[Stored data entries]
╔══

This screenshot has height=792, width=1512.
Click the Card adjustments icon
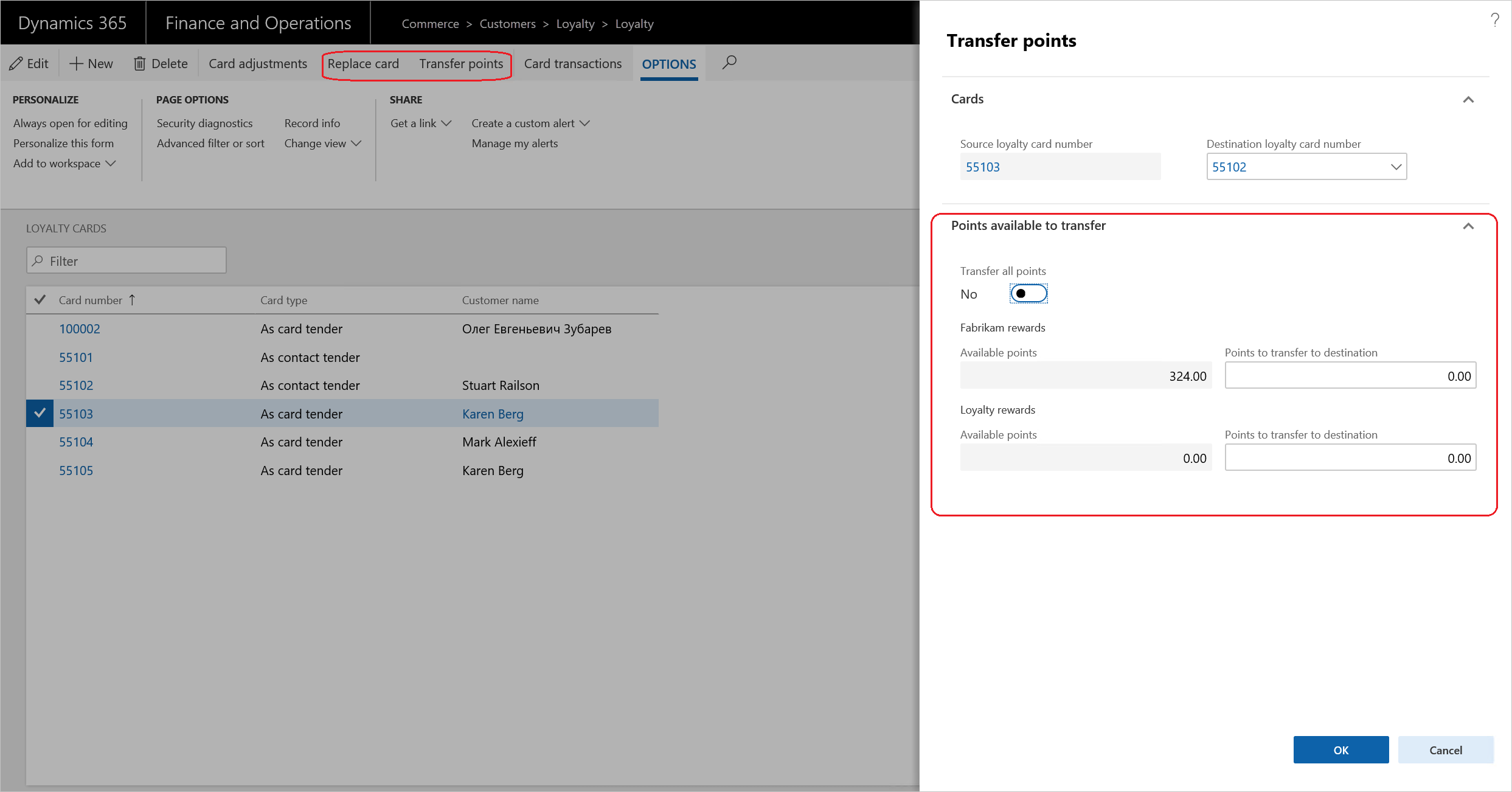pos(258,63)
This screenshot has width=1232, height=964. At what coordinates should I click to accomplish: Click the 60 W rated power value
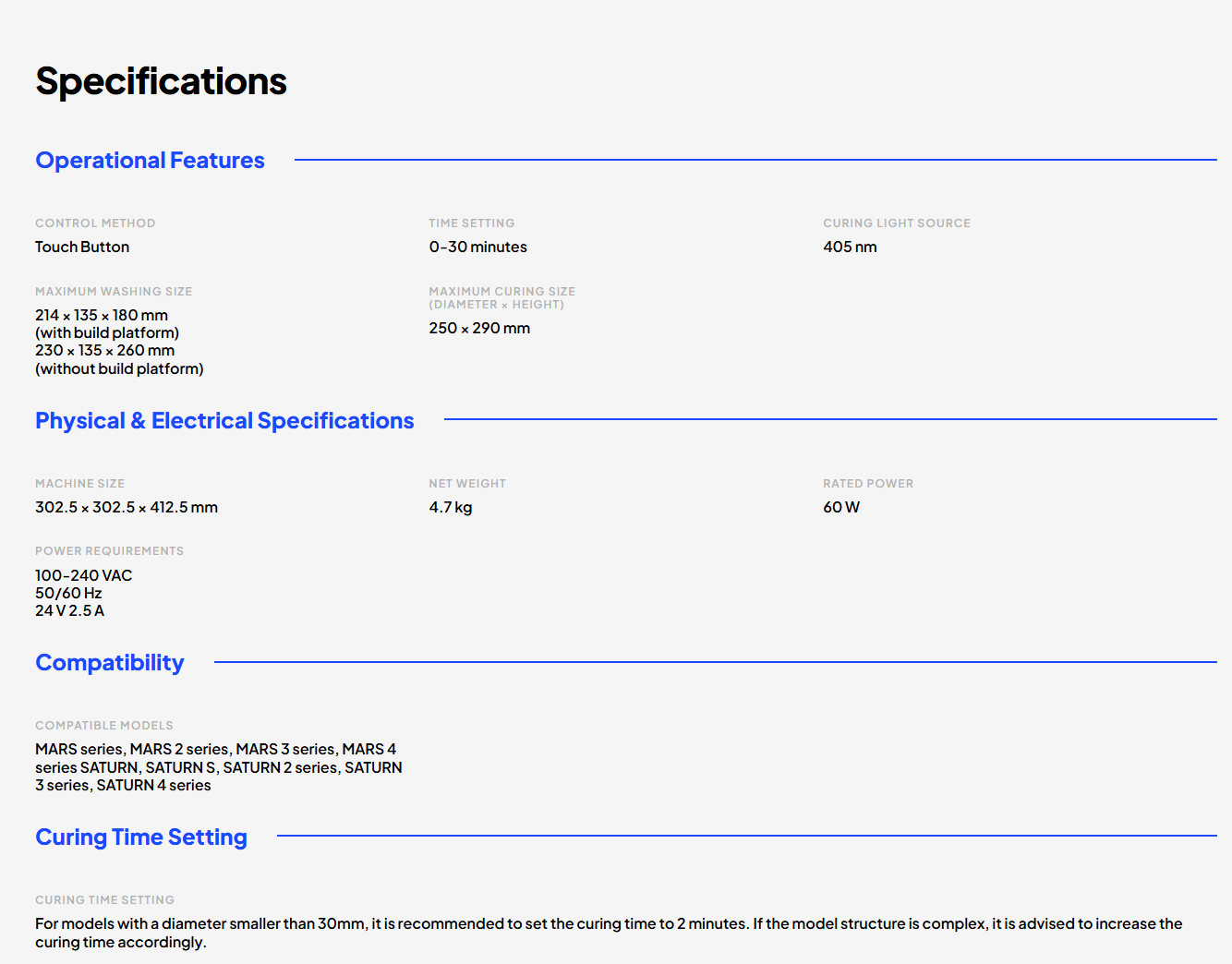(840, 507)
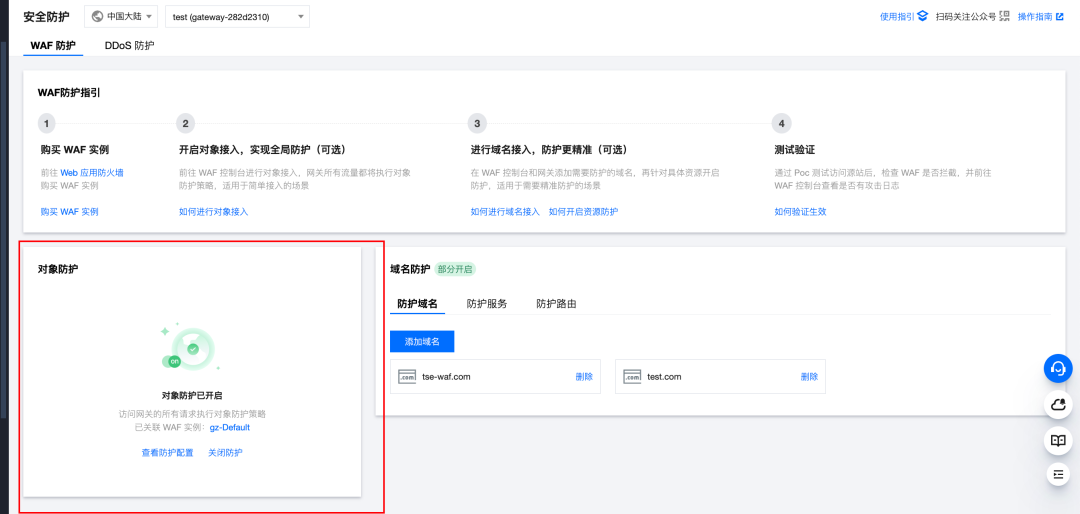Click the .com icon beside test.com
The width and height of the screenshot is (1080, 514).
[x=632, y=377]
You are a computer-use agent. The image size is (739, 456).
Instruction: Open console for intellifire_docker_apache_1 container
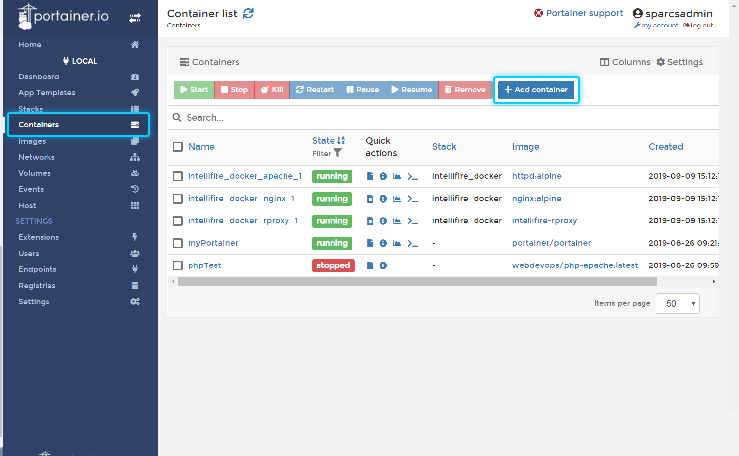411,176
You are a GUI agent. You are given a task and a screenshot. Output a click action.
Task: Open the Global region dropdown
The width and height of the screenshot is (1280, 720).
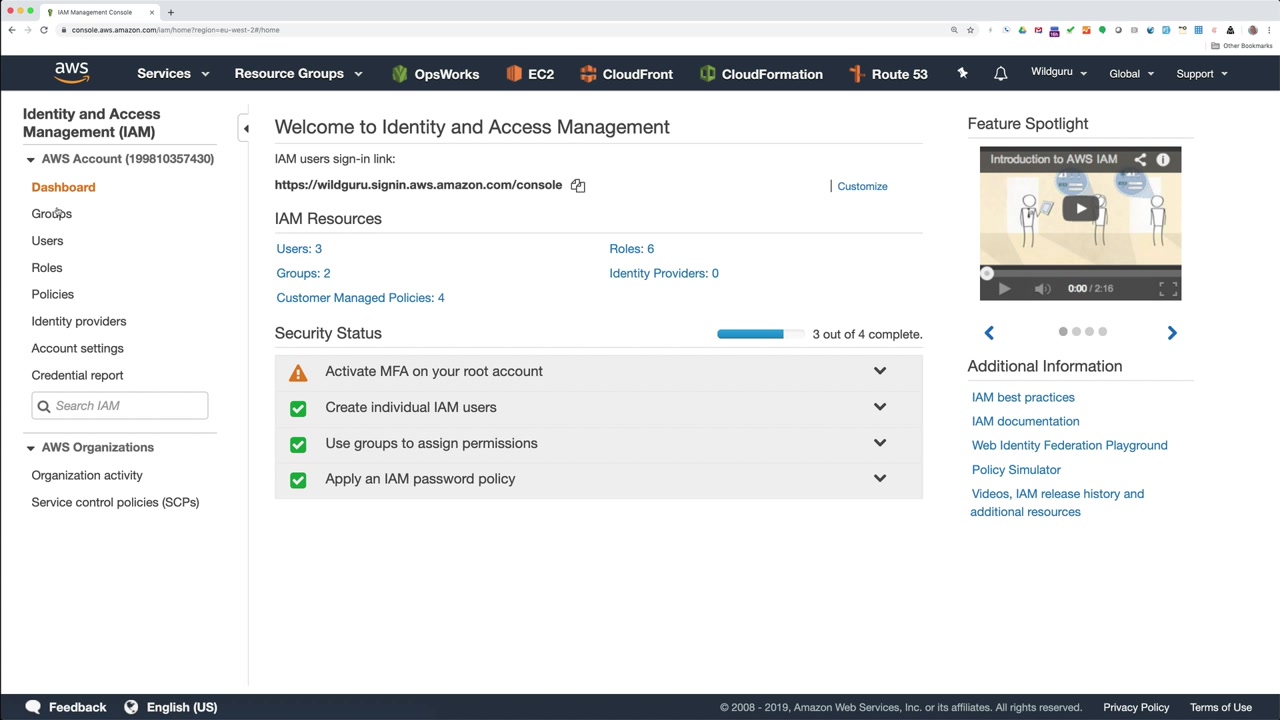pyautogui.click(x=1131, y=74)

╚══

Task
Reproduce every line in the records above that contains the word "agent".

Solution
You are a computer-use agent. The image size is (739, 456).
You are a GUI agent. You are given a task and a screenshot. Output a click action.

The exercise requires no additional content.